The older lady behind the desk was not impressed with my homosexual ways.

“Two rooms you say?” she asked, eyeing me as if I was on the verge of stealing the silver.

Fairly sure there was no silver.

“No, just one room. King bed please,” Hudson said as if he’d been fucking other blokes his whole life. Did the man not have a survivalist bone in his body?

“You sure you don’t want queens?” she sniffed, hitting the word queens like she’d accidentally seen Priscilla once on the telly and it had ruined her life and the lives of everyone in Texas.

“Honey, if you saw this man naked,” I drawled, “you’d know he meant king.”

I felt Hudson stiffen beside me before his head swiveled toward me in slow motion. “You did not.”
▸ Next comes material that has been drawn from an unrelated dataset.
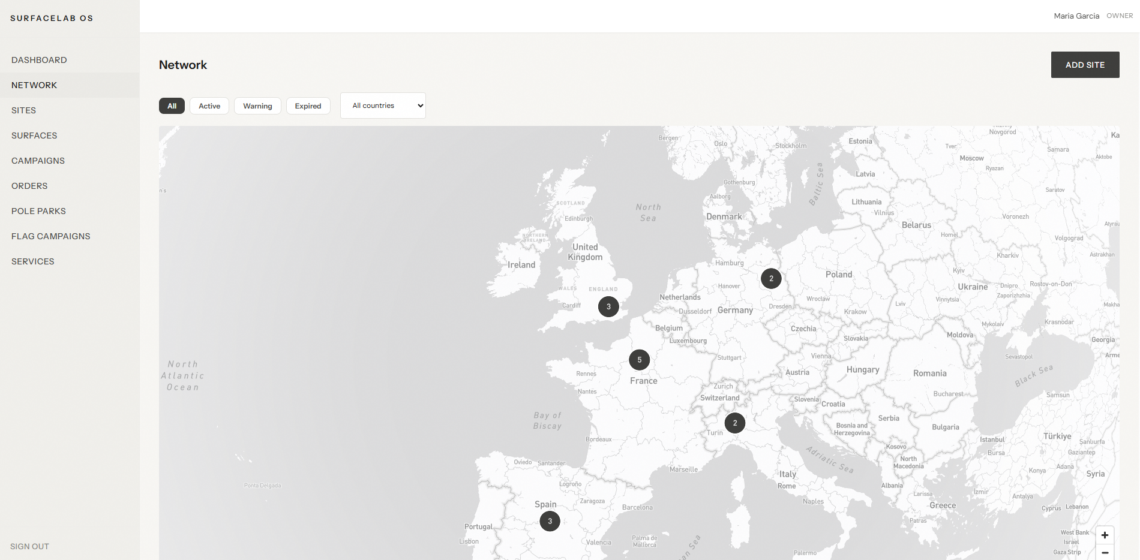Click the Maria Garcia account name
This screenshot has width=1140, height=560.
coord(1076,16)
“I did. Now grab the feckin’ key and let’s go.”

Deleted scene 3 (Love Posse) from Hudson’s Luck by Lucy Lennox

Overheard at the Wilde Ranch in Hobie, Texas:

In which Hudson’s siblings and grandfathers talk about the poor man behind his back.

“Hudson needs a love posse,” West said, looking around at all of the other Wildes assembled in the family room attached to Doc and Grandpa’s kitchen. “He hasn’t been himself since the split with Darci, and I’m starting to freak out.”

Hallie took a sip of her cocktail and sniffed. “You know he’s not coming tonight, right? He got called away on business.”

Winnie grabbed the glass out of her twin’s hand and took a large swig before speaking. “To Ireland. That fucking piece of shit boss of his sent him away.”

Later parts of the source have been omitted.